[Instructions for the task] At the line that includes "Given: Click the blue question mark help icon", begin writing out the entries below exactly, and continue through the last line without adding anything.

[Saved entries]
● ● ● ● ● ● ●

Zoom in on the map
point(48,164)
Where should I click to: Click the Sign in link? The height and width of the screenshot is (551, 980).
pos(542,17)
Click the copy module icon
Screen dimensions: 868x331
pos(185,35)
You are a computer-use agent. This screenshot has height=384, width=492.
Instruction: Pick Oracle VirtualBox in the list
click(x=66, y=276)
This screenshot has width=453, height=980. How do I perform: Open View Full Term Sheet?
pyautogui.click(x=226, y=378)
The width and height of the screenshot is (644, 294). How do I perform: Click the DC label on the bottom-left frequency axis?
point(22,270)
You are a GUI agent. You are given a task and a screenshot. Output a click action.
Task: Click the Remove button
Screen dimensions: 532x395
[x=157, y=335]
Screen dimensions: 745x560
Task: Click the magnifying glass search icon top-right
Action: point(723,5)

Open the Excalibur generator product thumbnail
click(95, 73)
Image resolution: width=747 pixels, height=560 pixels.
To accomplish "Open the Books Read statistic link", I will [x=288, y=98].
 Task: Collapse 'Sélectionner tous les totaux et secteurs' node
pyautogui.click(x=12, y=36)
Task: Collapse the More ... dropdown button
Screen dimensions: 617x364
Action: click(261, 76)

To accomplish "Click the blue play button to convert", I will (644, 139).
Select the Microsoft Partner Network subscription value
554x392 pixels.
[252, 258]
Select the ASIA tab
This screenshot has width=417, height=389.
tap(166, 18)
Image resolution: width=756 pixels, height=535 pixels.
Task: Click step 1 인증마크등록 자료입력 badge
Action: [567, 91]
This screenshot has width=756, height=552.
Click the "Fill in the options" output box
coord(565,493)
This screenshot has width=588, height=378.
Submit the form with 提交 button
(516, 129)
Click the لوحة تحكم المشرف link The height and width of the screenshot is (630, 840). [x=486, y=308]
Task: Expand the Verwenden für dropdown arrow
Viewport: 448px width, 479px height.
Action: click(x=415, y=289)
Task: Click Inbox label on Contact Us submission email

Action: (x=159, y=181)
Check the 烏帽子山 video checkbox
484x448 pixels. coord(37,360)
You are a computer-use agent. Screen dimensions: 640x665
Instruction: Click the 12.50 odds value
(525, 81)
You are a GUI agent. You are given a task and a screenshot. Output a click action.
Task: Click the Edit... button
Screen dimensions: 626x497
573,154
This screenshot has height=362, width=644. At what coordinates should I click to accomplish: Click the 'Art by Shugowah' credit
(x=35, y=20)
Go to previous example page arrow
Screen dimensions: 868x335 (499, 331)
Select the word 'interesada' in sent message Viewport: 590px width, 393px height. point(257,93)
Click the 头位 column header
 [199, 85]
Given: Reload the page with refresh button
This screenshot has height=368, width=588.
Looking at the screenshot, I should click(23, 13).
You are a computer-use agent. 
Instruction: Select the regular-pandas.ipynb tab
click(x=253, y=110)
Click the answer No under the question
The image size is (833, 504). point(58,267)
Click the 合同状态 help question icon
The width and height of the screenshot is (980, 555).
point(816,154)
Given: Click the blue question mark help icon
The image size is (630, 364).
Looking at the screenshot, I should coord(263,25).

● ● ● ● ● ● ●

[Result]
Given: Click the blue question mark help icon
The image size is (630, 364).
Looking at the screenshot, I should coord(263,25).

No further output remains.